UNITED STATES DISTRICT COURT FOR THE DISTRICT OF MARYLAND
Apr 6, 2012
CIVIL ACTION NO. L-12-865 (D. Md. Apr. 6, 2012)

Opinion

CIVIL ACTION NO. L-12-865

04-06-2012

STEPHEN BECKER Plaintiff pro se v. MARVIN LISS JUDGE TONI E. CLARKE Defendants


MEMORANDUM OPINION

Plaintiff Stephen Becker brings this self-represented action against Marvin Liss, a private attorney, and Judge Toni E. Clarke of the Circuit Court for Prince George's County. He asserts jurisdiction under 42 U.S.C. § 1983. Mr. Becker complains that Judge Clarke entered an ex parte order against him, drafted by Liss, concerning child support. Becker details his efforts to have the order vacated and his child support order modified. He indicates that his driver's license was suspended for nonpayment of support. He claims that unnamed employees of the Prince George's County Circuit Court, the Attorney Grievance Commission, and the State Commission on Judicial Disabilities have failed to investigate his complaints regarding the ex parte order. ECF No. 1.

Plaintiff describes Liss as a Maryland resident with four offices, three in Maryland, the fourth in the District of Columbia. All of the acts complained of occurred in Maryland. In the absence of any federal claim, this Court would have jurisdiction only where there is diversity of citizenship between Plaintiff and Defendant. See 28 U.S.C. § 1332. Because all of the parties are Maryland residents, there is no basis for diversity jurisdiction.

Plaintiff has filed a Motion for Leave to Proceed in Forma Pauperis (ECF No. 2) which shall be granted. Upon review of the Complaint, the Court concludes that it shall be dismissed under the provisions of 28 U.S.C. § 1915(e). See Neitzke v. Williams, 490 U.S. 319 (1989); see also Denton v. Hernandez, 504 U.S. 25 (1992); Cochran v. Morris, 73 F.3d 1310 (4th Cir. 1996); Nasim v. Warden, 64 F.3d 951 (4th Cir. 1995).

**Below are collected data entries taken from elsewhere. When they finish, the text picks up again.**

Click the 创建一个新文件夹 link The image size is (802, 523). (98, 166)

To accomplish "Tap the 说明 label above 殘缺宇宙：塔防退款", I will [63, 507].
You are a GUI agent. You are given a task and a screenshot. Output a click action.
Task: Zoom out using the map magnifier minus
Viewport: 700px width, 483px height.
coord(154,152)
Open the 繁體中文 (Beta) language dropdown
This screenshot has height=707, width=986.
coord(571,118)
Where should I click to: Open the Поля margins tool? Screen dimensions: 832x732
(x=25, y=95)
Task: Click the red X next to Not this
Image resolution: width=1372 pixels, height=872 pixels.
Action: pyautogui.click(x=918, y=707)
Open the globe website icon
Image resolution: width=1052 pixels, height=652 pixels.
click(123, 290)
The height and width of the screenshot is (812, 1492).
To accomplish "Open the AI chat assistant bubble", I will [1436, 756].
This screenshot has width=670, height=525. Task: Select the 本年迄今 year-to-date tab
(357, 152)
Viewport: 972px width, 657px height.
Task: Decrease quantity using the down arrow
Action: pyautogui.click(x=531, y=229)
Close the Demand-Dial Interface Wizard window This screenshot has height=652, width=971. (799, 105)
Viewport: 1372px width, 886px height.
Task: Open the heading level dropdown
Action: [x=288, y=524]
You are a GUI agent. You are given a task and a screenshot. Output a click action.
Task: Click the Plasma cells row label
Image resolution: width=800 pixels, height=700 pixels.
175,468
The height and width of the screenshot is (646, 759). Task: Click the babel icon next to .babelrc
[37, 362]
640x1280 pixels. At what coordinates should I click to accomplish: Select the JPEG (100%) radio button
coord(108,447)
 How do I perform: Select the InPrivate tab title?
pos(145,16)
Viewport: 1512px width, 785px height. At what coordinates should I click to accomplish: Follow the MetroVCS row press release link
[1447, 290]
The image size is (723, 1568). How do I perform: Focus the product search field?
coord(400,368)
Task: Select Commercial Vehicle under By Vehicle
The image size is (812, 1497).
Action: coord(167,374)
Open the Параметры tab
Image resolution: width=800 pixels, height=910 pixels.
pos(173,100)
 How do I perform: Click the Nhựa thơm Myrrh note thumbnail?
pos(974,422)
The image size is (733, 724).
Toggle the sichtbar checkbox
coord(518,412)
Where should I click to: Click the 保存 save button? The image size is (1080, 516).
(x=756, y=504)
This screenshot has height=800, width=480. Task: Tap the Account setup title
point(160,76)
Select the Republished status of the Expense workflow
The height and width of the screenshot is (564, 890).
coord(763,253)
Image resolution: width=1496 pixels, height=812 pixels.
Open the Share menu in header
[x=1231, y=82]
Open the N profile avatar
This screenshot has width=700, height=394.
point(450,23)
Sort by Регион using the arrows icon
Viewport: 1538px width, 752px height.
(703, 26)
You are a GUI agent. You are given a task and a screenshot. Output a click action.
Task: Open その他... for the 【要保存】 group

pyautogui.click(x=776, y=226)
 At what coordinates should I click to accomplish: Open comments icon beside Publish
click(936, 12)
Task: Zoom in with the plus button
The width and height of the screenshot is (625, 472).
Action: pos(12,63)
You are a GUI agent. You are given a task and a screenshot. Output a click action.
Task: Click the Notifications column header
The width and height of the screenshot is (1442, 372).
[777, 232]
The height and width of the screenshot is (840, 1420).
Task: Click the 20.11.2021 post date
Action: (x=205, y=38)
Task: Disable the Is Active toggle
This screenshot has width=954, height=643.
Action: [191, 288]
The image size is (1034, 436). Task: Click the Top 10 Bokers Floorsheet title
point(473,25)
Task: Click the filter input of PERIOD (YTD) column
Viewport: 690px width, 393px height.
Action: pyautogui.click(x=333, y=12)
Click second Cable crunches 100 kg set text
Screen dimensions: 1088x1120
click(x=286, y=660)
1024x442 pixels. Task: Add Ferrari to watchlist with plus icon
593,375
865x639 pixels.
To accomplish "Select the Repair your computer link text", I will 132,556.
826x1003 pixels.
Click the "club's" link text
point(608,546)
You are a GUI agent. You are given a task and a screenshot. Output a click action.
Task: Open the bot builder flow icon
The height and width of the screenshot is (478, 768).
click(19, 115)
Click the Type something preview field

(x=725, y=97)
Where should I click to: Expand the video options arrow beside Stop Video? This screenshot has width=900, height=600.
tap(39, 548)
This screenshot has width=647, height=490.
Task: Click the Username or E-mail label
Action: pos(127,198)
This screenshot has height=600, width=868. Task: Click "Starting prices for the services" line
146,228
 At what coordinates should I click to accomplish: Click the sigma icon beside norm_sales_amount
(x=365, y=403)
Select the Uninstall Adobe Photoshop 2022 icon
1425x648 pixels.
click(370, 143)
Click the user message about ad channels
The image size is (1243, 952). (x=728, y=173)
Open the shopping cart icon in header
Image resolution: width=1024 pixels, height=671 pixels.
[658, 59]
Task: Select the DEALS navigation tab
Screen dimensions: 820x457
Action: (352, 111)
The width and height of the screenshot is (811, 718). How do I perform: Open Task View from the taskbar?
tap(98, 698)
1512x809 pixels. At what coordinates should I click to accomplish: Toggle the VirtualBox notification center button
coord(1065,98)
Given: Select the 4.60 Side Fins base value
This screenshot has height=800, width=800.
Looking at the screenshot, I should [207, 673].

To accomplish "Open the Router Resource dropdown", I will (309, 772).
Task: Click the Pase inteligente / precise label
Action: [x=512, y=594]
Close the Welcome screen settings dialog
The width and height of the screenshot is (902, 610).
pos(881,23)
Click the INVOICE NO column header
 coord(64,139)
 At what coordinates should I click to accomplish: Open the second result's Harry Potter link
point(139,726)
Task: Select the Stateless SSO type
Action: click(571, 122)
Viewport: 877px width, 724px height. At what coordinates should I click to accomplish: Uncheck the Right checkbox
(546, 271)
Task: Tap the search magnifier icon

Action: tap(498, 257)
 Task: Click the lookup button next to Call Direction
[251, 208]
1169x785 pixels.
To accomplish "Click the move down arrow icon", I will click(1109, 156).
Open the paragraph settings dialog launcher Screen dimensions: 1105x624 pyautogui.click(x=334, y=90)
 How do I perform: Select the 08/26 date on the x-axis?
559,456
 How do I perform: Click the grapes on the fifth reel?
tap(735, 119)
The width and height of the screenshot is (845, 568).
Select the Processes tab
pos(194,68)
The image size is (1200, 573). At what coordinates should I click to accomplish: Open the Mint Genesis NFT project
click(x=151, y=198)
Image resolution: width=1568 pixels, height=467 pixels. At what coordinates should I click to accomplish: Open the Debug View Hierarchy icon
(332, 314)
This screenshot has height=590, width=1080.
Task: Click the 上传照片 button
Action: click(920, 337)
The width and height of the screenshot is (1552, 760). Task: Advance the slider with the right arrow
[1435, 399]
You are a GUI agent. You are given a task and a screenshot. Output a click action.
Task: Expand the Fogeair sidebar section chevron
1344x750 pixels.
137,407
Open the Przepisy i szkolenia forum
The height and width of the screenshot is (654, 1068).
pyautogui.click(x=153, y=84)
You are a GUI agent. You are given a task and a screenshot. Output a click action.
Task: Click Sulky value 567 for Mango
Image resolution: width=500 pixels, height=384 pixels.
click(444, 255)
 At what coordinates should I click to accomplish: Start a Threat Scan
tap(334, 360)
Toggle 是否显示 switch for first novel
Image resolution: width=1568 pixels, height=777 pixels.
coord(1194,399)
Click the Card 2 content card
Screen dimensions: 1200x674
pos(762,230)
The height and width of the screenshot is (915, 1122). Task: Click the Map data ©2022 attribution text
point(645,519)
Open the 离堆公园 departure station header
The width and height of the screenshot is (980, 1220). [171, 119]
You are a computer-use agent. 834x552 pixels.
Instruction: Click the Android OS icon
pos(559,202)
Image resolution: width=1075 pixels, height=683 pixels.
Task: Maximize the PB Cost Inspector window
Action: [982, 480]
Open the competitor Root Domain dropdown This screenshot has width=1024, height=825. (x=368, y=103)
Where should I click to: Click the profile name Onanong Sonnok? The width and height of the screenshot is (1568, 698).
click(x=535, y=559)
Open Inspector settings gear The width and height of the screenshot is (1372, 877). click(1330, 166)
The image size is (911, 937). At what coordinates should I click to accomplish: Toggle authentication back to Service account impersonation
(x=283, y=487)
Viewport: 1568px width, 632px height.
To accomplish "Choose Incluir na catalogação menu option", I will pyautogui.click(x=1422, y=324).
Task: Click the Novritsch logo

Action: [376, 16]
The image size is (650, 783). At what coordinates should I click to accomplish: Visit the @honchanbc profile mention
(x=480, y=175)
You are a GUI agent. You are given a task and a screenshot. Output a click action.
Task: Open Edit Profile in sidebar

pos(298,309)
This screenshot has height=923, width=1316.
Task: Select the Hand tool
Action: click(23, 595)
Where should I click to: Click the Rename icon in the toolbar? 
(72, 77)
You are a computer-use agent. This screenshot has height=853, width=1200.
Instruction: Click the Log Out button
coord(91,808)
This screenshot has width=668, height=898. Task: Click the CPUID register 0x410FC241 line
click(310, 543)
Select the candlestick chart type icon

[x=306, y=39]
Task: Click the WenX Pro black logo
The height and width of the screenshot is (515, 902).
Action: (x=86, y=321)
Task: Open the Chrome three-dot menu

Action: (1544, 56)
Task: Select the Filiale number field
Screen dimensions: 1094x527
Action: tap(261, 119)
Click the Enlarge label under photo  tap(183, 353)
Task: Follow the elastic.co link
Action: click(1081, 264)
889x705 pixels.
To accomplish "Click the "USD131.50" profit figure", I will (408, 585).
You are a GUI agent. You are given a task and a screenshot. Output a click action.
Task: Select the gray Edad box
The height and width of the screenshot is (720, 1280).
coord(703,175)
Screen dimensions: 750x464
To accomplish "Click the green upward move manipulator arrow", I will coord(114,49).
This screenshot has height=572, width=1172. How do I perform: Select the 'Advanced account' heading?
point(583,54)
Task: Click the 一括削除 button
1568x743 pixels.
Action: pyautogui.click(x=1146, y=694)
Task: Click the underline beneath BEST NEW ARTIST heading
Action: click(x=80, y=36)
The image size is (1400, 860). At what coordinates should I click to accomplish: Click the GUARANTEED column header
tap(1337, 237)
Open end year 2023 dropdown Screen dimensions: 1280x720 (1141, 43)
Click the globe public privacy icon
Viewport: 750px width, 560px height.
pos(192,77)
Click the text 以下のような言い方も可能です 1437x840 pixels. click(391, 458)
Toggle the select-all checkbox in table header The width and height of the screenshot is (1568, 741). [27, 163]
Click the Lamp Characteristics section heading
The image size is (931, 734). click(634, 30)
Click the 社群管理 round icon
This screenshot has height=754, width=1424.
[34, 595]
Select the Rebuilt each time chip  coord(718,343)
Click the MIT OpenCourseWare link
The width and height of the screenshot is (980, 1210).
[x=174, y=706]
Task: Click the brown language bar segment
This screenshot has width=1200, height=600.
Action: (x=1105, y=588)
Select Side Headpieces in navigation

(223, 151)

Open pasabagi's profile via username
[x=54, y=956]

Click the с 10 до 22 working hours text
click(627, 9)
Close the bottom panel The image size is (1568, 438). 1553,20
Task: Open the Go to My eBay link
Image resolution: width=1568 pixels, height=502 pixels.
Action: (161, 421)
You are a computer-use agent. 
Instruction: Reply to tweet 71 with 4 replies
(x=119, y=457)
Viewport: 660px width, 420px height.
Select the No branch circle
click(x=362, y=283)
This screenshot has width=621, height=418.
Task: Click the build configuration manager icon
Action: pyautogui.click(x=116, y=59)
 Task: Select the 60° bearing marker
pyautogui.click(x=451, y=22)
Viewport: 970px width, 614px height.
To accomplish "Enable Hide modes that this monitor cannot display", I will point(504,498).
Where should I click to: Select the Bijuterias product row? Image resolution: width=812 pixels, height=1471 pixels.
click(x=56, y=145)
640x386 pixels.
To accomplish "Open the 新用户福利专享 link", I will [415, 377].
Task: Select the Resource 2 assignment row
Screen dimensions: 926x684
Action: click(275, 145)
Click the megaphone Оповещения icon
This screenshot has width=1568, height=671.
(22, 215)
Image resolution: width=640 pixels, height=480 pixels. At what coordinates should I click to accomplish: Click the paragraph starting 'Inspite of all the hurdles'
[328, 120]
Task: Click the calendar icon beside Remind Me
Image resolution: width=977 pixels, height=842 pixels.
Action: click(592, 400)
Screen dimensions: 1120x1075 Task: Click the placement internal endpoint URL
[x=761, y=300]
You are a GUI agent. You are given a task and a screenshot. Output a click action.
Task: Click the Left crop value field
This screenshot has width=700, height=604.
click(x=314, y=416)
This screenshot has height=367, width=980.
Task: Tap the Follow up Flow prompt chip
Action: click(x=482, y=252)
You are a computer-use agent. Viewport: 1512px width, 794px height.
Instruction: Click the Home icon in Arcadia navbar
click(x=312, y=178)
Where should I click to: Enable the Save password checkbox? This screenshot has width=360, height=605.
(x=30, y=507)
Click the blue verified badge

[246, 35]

The defense of absolute immunity extends to "officials whose special functions or constitutional status requires complete protection from suit." Harlow v. Fitzgerald, 457 U.S. 800, 807 (1982). Judges, whether presiding at the state or federal level, are clearly among those officials who are entitled to such immunity. Stump v. Sparkman, 435 U.S. 349 (1978). Because it is a benefit to the public at large, "whose interest it is that the judges should be at liberty to exercise their functions with independence and without fear of consequences," Pierson v. Ray, 386 U.S. 547, 554 (1967), absolute immunity is necessary so that judges can perform their functions without harassment or intimidation. "Although unfairness and injustice to a litigant may result on occasion, 'it is a general principle of the highest importance to the proper administration of justice that a judicial officer, in exercising the authority vested in him, shall be free to act upon his own convictions, without apprehension of personal consequences to himself.'" Mireles v. Waco, 502 U.S. 9, 10 (1991) (quoting Bradley v. Fisher, 13 Wall. 335, 20 L.Ed. 646 (1872)). Moreover, the law is well-settled that the doctrine of judicial immunity is applicable to actions filed under 42 U.S.C. § 1983. Stump, 435 U.S. at 356.

In determining whether a particular judge is immune, inquiry must be made into whether the challenged action was "judicial," and whether at the time the challenged action was taken, the judge had subject matter jurisdiction. See Stump, 435 U.S. at 356. Unless it can be shown that a judge acted in the "clear absence of all jurisdiction," absolute immunity exists even when the alleged conduct is erroneous, malicious, or in excess of judicial authority. Id. at 356-57.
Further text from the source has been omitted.